RESULTS: A total of 455 E-CLL patients were enrolled; 259 were enrolled in LOT1 and 196 in LOT ≥ 2. E-CLL patients were more likely to receive rituximab monotherapy (19.3 vs. 8.6%; p < 0.0001) and chemotherapy-alone regimens (p < 0.0001) than younger patients. Overall and complete responses were lower in E-CLL patients than younger patients when given similar regimens. With a median follow-up of 3 years, CLL-related deaths were higher in E-CLL patients than younger patients in LOT1 (12.6 vs. 5.1% p = 0.0005) and LOT ≥ 2 (31.3 vs. 21.5%; p = 0.0277). Infection-related deaths were also higher in E-CLL patients than younger patients in LOT1 (7.4 vs. 2.7%; p = 0.0033) and in LOT ≥ 2 (16.2 vs. 11.2%; p = 0.0786). A prognostic score for E-CLL patients was developed: time from diagnosis to treatment < 3 months, enrollment therapy other than bendamustine/rituximab, and anemia, identified patients at higher risk of inferior survival. Furthermore, higher-risk patients experienced an increased risk of CLL- or infection-related death (30.6 vs 10.3%; p = 0.0006).

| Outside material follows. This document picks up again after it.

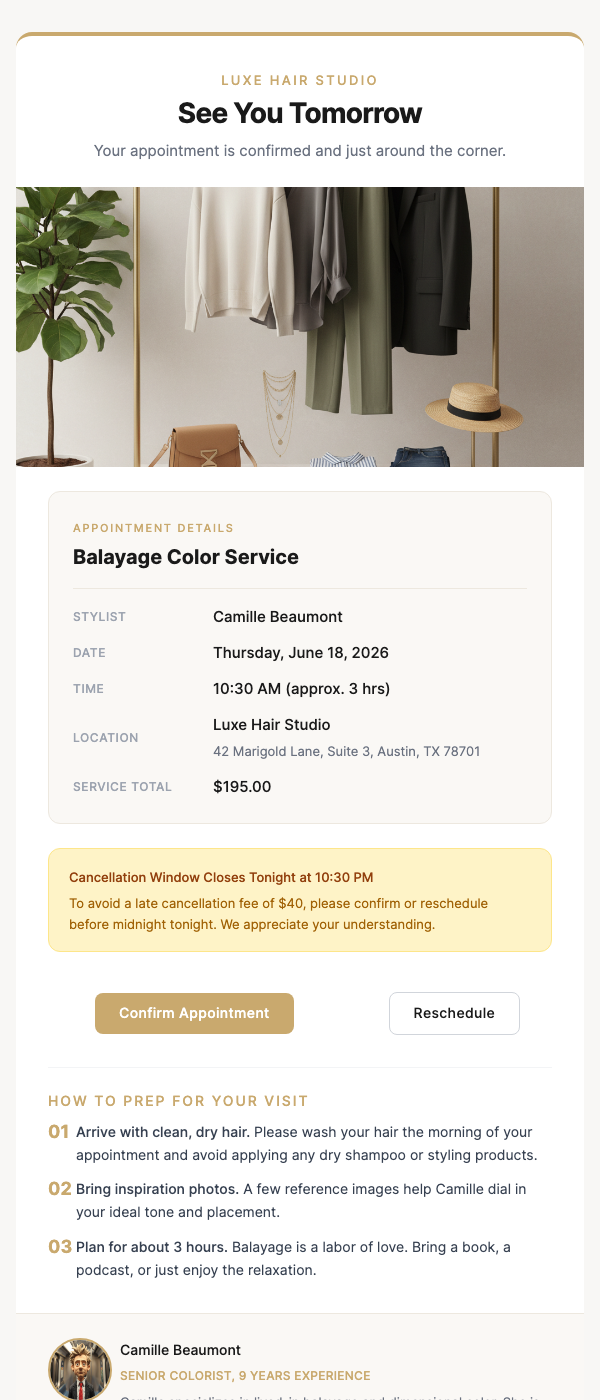
Task: Click the See You Tomorrow heading
Action: [x=299, y=113]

CONCLUSION: CLL- and infection-related mortality are higher in CLL patients aged ≥ 75 years than younger patients, underscoring the urgent need for alternative treatment strategies for these understudied patients.
TRIAL REGISTRATION: The Connect CLL registry was registered at clinicaltrials.gov: NCT01081015 on March 4, 2010.
- Nabhan C. et al. Characterizing and prognosticating chronic lymphocytic leukemia in the elderly: prospective evaluation on 455 patients treated in the United States. BMC Cancer. 2017 Mar 16;17(1):198. DOI: 10.1186/s12885-017-3176-x.